Para esta vida plena en esta etapa plateada de su existencia, es clave
disponer de hábitos saludables, una mirada más allá del horizonte, una actitud
positiva. Estar en paz consigo mismo, con su familia inmediata, y con su
entorno social. Saludar y ser saludado. Desear lo mejor a los demás y que los
demás te deseen lo mejor. Darle un sentido a la vida. Para ello no debemos
dejar de movernos, de ser curiosos, de interesarnos por los demás, por lo que
está pasando.
Para la mayoría es difícil envejecer. La diferencia la hace envejecer con
salud, o sin salud. Me refiero a lo que denomino como las 4 saludes: física, mental, económica-financiera y
social-familiar.
Desgraciadamente la vejez suele asociarse a decrepitud, a enfermedad, a pobreza.

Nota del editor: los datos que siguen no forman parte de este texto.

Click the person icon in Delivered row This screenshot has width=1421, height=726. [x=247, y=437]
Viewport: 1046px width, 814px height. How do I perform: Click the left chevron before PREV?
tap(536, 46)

A los niños y jóvenes de hoy les espera una vida larga, más larga de la que
nos está tocando. Mientras más preparados estén, mejor será esa vida. La
realidad, y difícilmente sea de otra manera, siendo niños y jóvenes, este tema
de la calidad de vida cuando sean viejos, no es algo que les quite el sueño. No
es para menos. Otras son sus prioridades, sus preocupaciones. Pero las
conversaciones de abuelos a nietos pueden ayudar. Las charlas de abuelos en
escuelas también pueden ayudar, al igual que las sobremesas abuelos con niños y
jóvenes.
Es importante que niños y jóvenes vayan preparándose para esa vida larga
que les espera. El mundo que vivimos hoy los viejos no tiene nada que ver con
el de nuestra infancia. En este último medio siglo los cambios han sido
monumentales. Y no se ve que paren. Siguen a un ritmo vertiginoso tal que la
mayoría de nosotros queda fuera de carrera, forzando a abrir válvulas de escape
para que no quedemos fuera de bordo, a la deriva. Hoy el grueso de las
gestiones, de los trámites, de las transacciones ya no es presencial, sino que
vía digital, un mundo que la mayoría de nosotros a duras penas alcanzó a ver en
su niñez.
Nacimos en un mundo analógico, y estamos muriendo en un mundo digital,
donde son otros los gallos que cantan. Y ahora, con la inteligencia artificial,
quién sabe cómo será el mundo que viene, la vejez que les espera a los jóvenes
de hoy.
Al empezar esta columna mencioné el tema de la inversión de la pirámide
etaria. Vamos, si es que ya no estamos, hacia un mundo en el que los viejos
pasaremos a ser una suerte de “mayoría”. Esto sin duda que pondrá en alerta al
mundo, tanto político como empresarial.
En lo político abre espacio a políticas públicas hacia esta nueva
mayoría que se viene.
Y en lo económico, ya se habla de la economía plateada (“silver economy”).
Pero quienes hablan de esta última piensan esencialmente en quienes tienen un
alto poder adquisitivo. ¿Y los demás? ¿Qué pasará con ellos? ¿Con quienes no se
puedan financiar cruceros ni viajes? ¿Quiénes requieran de cuidados? ¿Quiénes
necesiten seguir trabajando para subsistir? Estos no tendrán acceso a edificios
senior ni mucho menos. A lo más a hospederías.
Se desprende que este mercado plateado no es homogéneo ni mucho menos, dado
que en él la desigualdad está vinculada con la existente en la sociedad en que
estamos. Mientras se espera que en los próximos años este mercado de los viejos
crezca sobre el 30% dentro de las próximas décadas, el mercado infantil se va
jibarizando.
Todo cambia, seguirá cambiando, y cambiará más.